**What is required**:
Reproduce the data that follows precisely.

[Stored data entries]
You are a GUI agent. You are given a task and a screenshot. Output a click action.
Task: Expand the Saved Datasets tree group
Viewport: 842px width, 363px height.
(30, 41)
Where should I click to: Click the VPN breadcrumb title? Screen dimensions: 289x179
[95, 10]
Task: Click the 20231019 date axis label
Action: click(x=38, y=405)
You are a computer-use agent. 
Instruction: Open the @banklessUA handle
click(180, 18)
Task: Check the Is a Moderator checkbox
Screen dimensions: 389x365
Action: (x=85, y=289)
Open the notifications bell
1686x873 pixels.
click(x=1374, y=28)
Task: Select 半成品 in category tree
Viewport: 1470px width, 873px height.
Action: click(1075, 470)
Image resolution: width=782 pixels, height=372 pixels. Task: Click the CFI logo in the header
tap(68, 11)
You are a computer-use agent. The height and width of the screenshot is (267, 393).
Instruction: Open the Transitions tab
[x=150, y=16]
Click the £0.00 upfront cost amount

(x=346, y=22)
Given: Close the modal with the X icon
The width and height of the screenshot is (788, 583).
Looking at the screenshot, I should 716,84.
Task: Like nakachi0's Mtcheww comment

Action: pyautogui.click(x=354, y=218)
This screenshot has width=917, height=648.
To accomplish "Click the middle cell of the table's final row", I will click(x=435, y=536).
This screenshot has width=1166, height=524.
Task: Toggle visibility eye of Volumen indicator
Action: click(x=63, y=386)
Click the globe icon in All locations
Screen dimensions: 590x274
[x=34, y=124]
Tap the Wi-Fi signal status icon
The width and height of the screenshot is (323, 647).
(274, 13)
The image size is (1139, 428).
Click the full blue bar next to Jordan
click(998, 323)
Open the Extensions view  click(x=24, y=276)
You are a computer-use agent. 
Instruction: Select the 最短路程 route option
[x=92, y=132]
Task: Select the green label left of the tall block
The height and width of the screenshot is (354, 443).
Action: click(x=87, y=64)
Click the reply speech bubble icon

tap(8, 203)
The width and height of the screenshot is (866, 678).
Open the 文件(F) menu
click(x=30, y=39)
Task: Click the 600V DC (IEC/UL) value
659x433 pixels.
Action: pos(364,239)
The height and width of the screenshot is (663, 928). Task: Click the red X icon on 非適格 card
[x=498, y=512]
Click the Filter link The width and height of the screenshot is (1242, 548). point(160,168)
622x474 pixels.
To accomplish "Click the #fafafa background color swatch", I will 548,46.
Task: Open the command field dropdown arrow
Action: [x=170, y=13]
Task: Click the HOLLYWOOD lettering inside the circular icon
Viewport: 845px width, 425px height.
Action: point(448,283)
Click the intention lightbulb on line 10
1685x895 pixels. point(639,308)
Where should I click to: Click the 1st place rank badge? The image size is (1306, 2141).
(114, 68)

**Task result**:
You are a GUI agent. You are given a task and a screenshot. Output a click action.
Task: Expand the Saved Datasets tree group
Viewport: 842px width, 363px height.
(30, 41)
Where should I click to: Click the VPN breadcrumb title? Screen dimensions: 289x179
[95, 10]
Task: Click the 20231019 date axis label
Action: click(x=38, y=405)
You are a computer-use agent. 
Instruction: Open the @banklessUA handle
click(180, 18)
Task: Check the Is a Moderator checkbox
Screen dimensions: 389x365
Action: (x=85, y=289)
Open the notifications bell
1686x873 pixels.
click(x=1374, y=28)
Task: Select 半成品 in category tree
Viewport: 1470px width, 873px height.
Action: click(1075, 470)
Image resolution: width=782 pixels, height=372 pixels. Task: Click the CFI logo in the header
tap(68, 11)
You are a computer-use agent. The height and width of the screenshot is (267, 393).
Instruction: Open the Transitions tab
[x=150, y=16]
Click the £0.00 upfront cost amount

(x=346, y=22)
Given: Close the modal with the X icon
The width and height of the screenshot is (788, 583).
Looking at the screenshot, I should 716,84.
Task: Like nakachi0's Mtcheww comment

Action: pyautogui.click(x=354, y=218)
This screenshot has width=917, height=648.
To accomplish "Click the middle cell of the table's final row", I will click(x=435, y=536).
This screenshot has width=1166, height=524.
Task: Toggle visibility eye of Volumen indicator
Action: click(x=63, y=386)
Click the globe icon in All locations
Screen dimensions: 590x274
[x=34, y=124]
Tap the Wi-Fi signal status icon
The width and height of the screenshot is (323, 647).
(274, 13)
The image size is (1139, 428).
Click the full blue bar next to Jordan
click(998, 323)
Open the Extensions view  click(x=24, y=276)
You are a computer-use agent. 
Instruction: Select the 最短路程 route option
[x=92, y=132]
Task: Select the green label left of the tall block
The height and width of the screenshot is (354, 443).
Action: click(x=87, y=64)
Click the reply speech bubble icon

tap(8, 203)
The width and height of the screenshot is (866, 678).
Open the 文件(F) menu
click(x=30, y=39)
Task: Click the 600V DC (IEC/UL) value
659x433 pixels.
Action: pos(364,239)
The height and width of the screenshot is (663, 928). Task: Click the red X icon on 非適格 card
[x=498, y=512]
Click the Filter link The width and height of the screenshot is (1242, 548). point(160,168)
622x474 pixels.
To accomplish "Click the #fafafa background color swatch", I will 548,46.
Task: Open the command field dropdown arrow
Action: [x=170, y=13]
Task: Click the HOLLYWOOD lettering inside the circular icon
Viewport: 845px width, 425px height.
Action: point(448,283)
Click the intention lightbulb on line 10
1685x895 pixels. point(639,308)
Where should I click to: Click the 1st place rank badge? The image size is (1306, 2141).
(114, 68)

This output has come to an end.